──────── Provided material
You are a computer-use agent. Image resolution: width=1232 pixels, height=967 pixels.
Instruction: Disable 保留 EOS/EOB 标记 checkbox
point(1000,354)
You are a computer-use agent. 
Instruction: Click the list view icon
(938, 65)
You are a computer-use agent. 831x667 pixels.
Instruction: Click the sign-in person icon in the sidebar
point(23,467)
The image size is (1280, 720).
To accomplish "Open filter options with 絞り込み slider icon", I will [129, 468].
────────────────
──────── Provided material
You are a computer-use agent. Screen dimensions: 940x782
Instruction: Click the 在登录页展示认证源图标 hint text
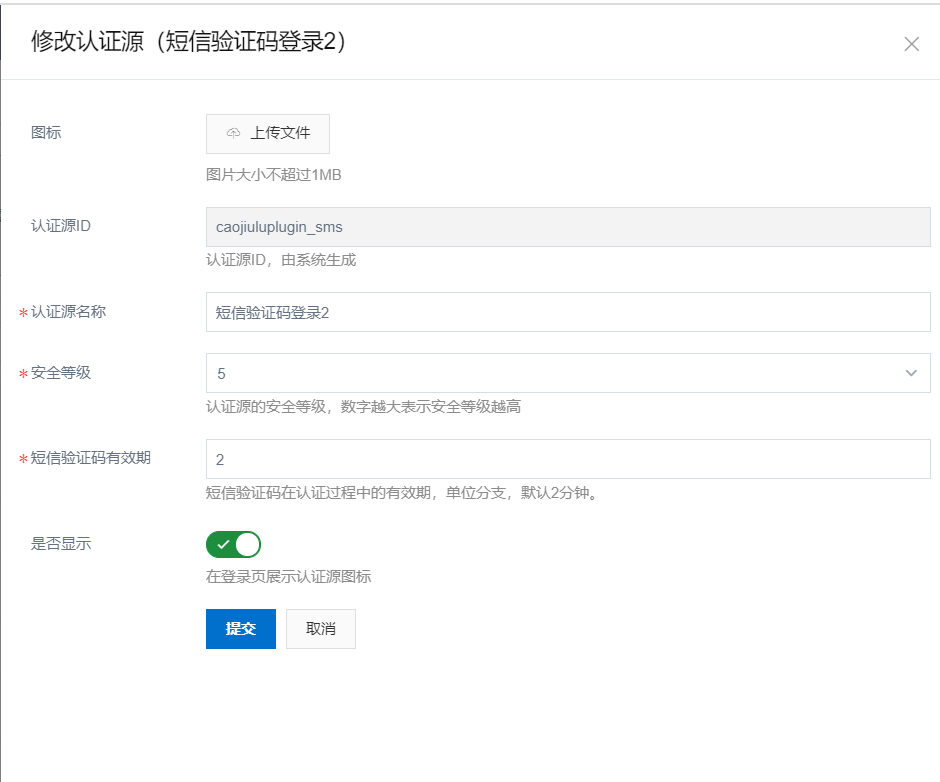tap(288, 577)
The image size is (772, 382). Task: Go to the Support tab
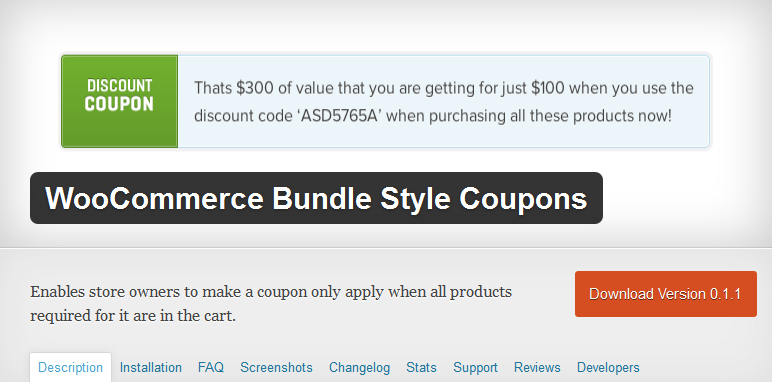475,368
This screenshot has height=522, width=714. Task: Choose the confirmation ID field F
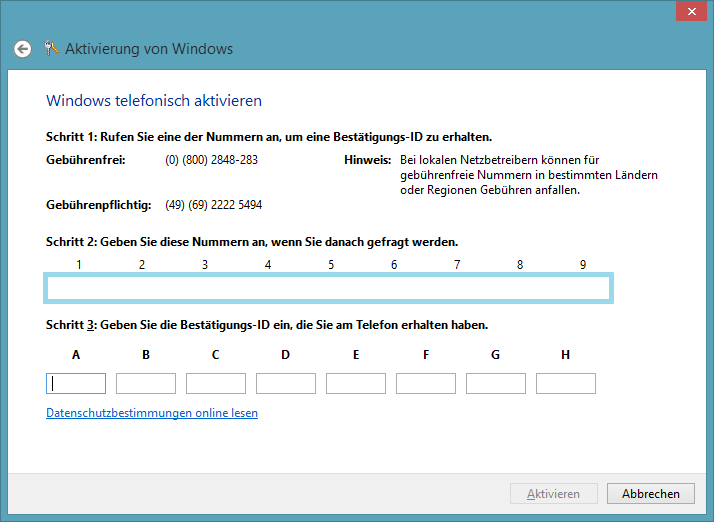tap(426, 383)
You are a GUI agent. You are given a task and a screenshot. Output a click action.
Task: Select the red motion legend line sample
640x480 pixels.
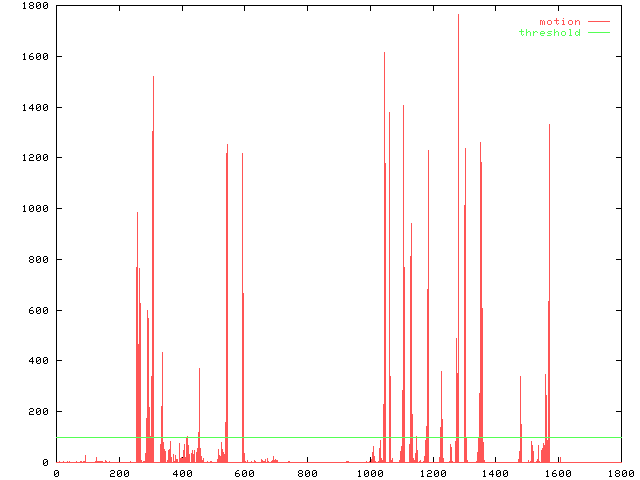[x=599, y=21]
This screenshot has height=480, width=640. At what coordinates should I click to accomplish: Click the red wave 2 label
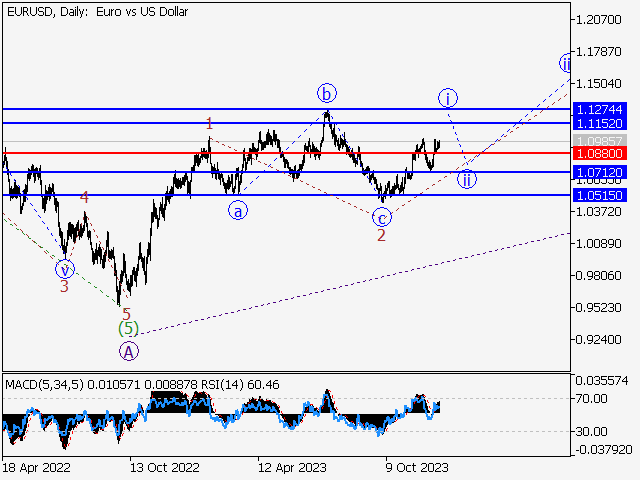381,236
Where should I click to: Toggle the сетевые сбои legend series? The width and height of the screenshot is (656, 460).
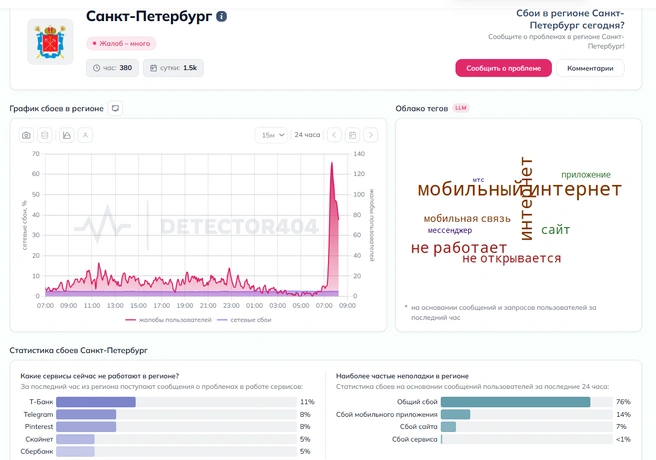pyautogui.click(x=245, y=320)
────────────────
- **What you will do**: In the records above, some lines may contain the word "agent"; copy every one of them.

- **Written solution**:
You are a computer-use agent. Image resolution: width=1232 pixels, height=967 pixels.
You are a computer-use agent. 
You are a computer-use agent. 831x667 pixels.
You are a computer-use agent. Screen dimensions: 940x782
You are a GUI agent. You are given a task and a screenshot. Output a click action.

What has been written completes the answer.